Insta-Talk mit Bischof Jung und Professorin Dr. Anja Amend-Traut über die Arbeit der Unabhängigen Kommission zur Aufarbeitung von sexuellem Missbrauch

Würzburg (POW) „Ich möchte das an den Schutzbefohlenen begangene Unrecht aus dem Dunkel hervorholen. Auch unter Preisgabe der überkommenen Grundhaltung, die Kirche müsse um jeden Preis geschützt werden.“ Das hat Professorin Dr. Anja Amend-Traut im Insta-Talk mit Bischof Dr. Franz Jung am Montagabend, 10. Januar, betont. Amend-Traut ist Vorsitzende der Unabhängigen Kommission zur Aufarbeitung von sexuellem Missbrauch im Bistum Würzburg sowie Inhaberin des Lehrstuhls für Deutsche und Europäische Rechtsgeschichte, Kirchenrecht und Bürgerliches Recht an der Universität Würzburg. Mit Bischof Jung sprach sie auf dem Social-Media-Kanal Instagram @bistumwuerzburg über die Arbeit der Aufarbeitungskommission und den Umgang der Kirche mit sexuellem Missbrauch.

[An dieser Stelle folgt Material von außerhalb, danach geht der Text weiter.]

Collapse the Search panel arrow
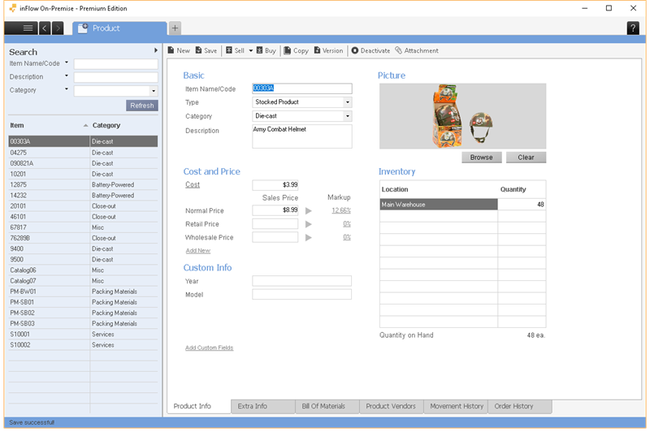The height and width of the screenshot is (432, 650). click(x=155, y=51)
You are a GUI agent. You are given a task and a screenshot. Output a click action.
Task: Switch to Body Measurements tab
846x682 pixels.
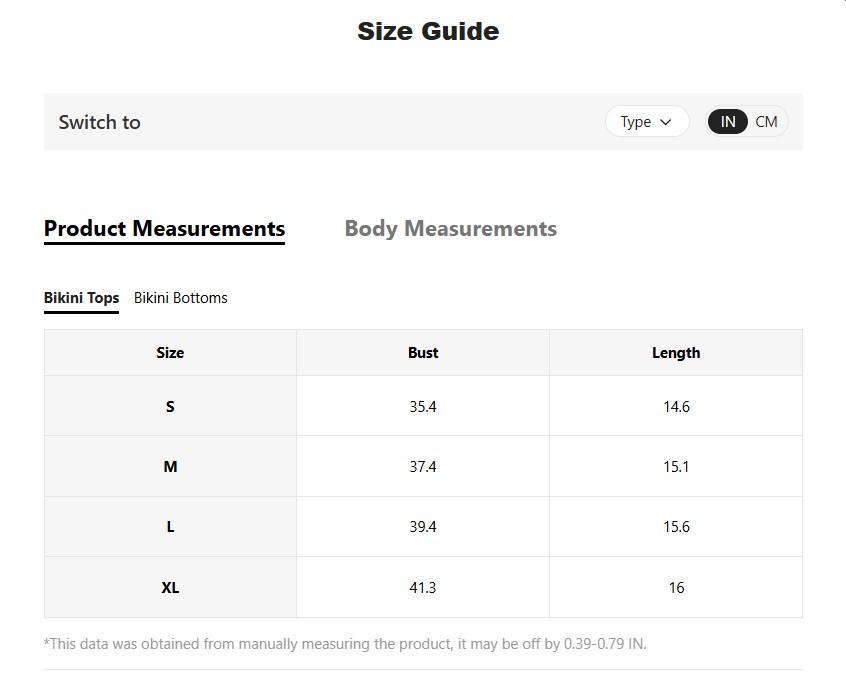pos(450,229)
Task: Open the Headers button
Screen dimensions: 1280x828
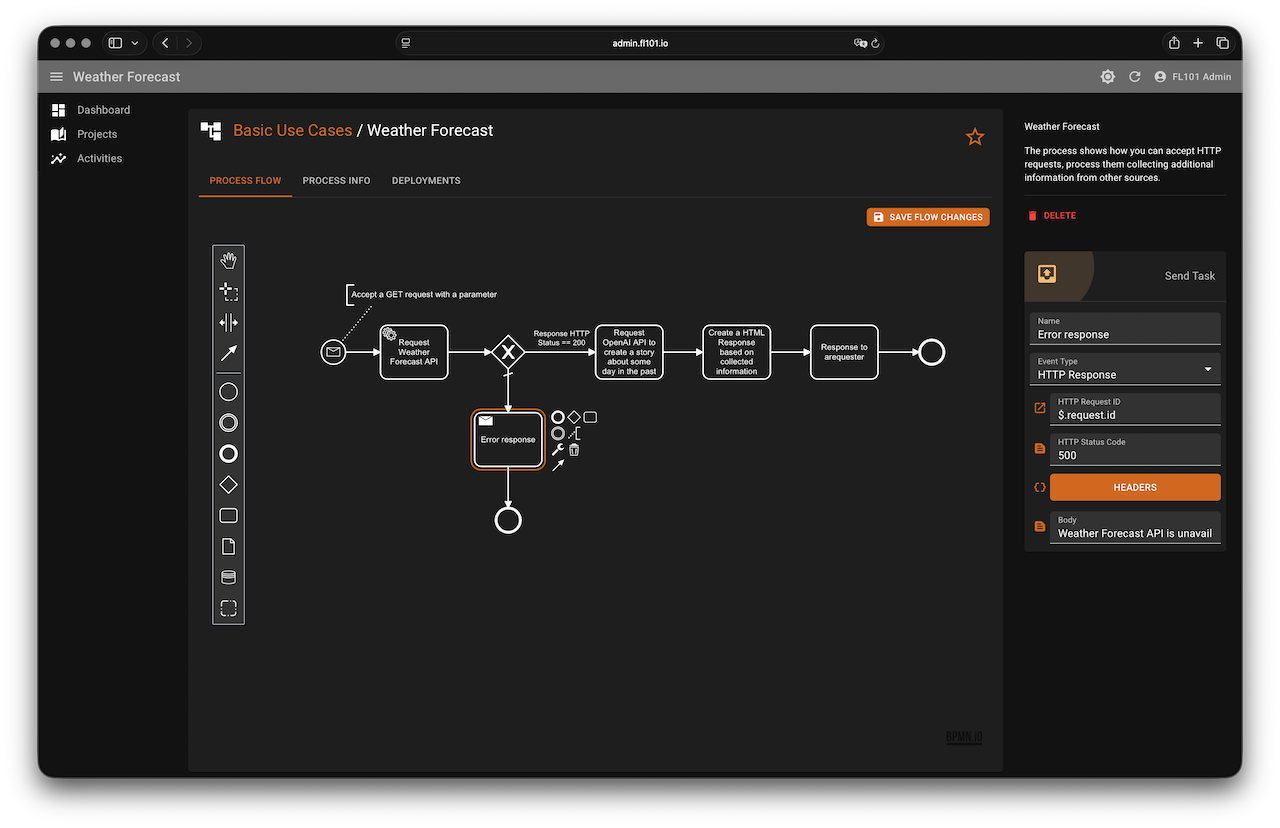Action: pyautogui.click(x=1134, y=487)
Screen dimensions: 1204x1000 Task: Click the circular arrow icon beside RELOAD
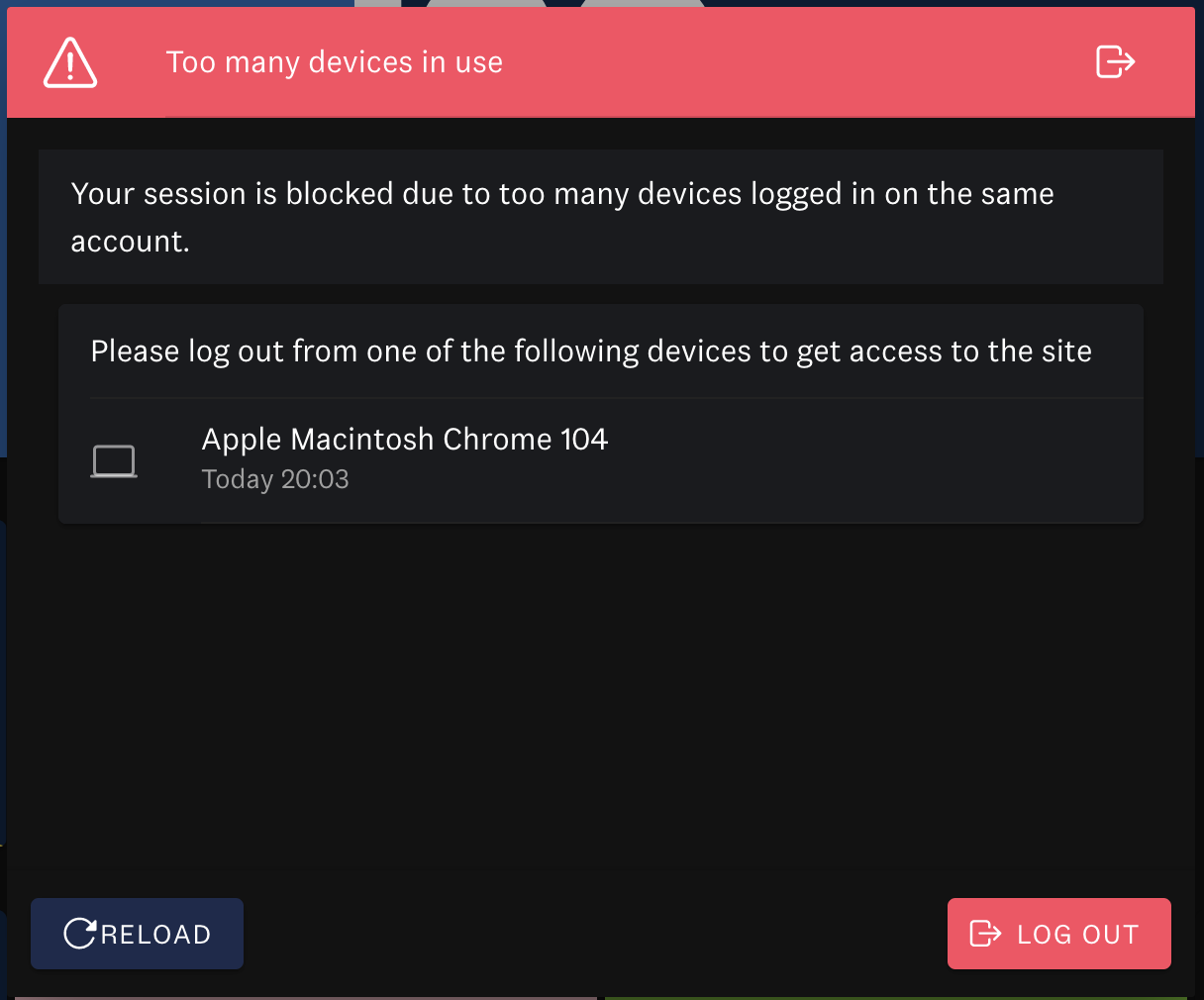point(79,934)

Zu den Aufgaben der Aufarbeitungskommission gehöre unter anderem die Aufarbeitung von sexuellem Missbrauch in der Vergangenheit. Unabhängig davon, dass etliche Fälle bereits verjährt seien, müsse das erlittene Leid aufgearbeitet werden, sagte Amend-Traut. Die Kommission begleite zudem das Forschungsprojekt der Universität Würzburg zur historiographischen Erforschung von Missbrauch durch Priester seit 1945. Bei der Aufarbeitung gehe es einerseits darum, das Leid der Betroffenen aus dem Dunkeln herauszuholen. Es gehe aber auch um die Frage: Welche Strukturen haben es überhaupt ermöglicht, dass es zu dieser eminent hohen Zahl von Missbrauchsfällen kommen konnte? „Meine Arbeit sehe ich persönlich darin, dieses Unrecht und das Leid der Betroffenen anzuerkennen und einen Reflexionsprozess in Gang zu setzen. Es geht darum, Schlussfolgerungen für den Schutz von Kindern und Jugendlichen in diözesanen Obhutsverhältnissen zu ziehen.“

In der MHG-Studie werde immer wieder auf den Zölibat als einen begünstigenden Faktor für Missbrauch hingewiesen, sagte Amend-Traut. Bischof Jung sah das Problem weniger im Zölibat an sich, sondern darin, welche Menschen sich von dieser Lebensform angezogen fühlen: „Sind es Personen, die sich gegebenenfalls nicht mit der eigenen Sexualität auseinandergesetzt haben oder nicht gereift sind in ihrer Sexualität?“ Die Studie habe auch ergeben, dass Missbrauchstaten oftmals rund 14 Jahre nach Dienstbeginn begangen würden. Das sei eine Lebensphase, in der sich ganz grundsätzliche Fragen stellen würden. Dazu kämen laut Studie Risikofaktoren wie beispielsweise Überforderung. Das Bistum habe darauf mit einem Projekt in Zusammenarbeit mit dem Recollectio-Haus der Abtei Münsterschwarzach reagiert. Dabei gehe es unter anderem darum, den eigenen Umgang mit dem Amt und den Menschen zu reflektieren sowie um Fragen der sexuellen Reife. Darüber hinaus würden im Bistum beispielsweise Präventionsschulungen für die Mitarbeiterinnen und Mitarbeiter angeboten. „Insgesamt ist der ganze Prozess seit 2010 ein sehr intensiver, auch schmerzlicher Lernprozess für die Kirche gewesen, in dem immer wieder neue Aspekte dieses Themas sichtbar geworden sind. Es gibt nicht nur den Einzeltäter, sondern es gibt auch in der Institution Faktoren, die so etwas begünstigt beziehungsweise den Umgang damit verschleiert oder vertuscht haben“, sagte der Bischof.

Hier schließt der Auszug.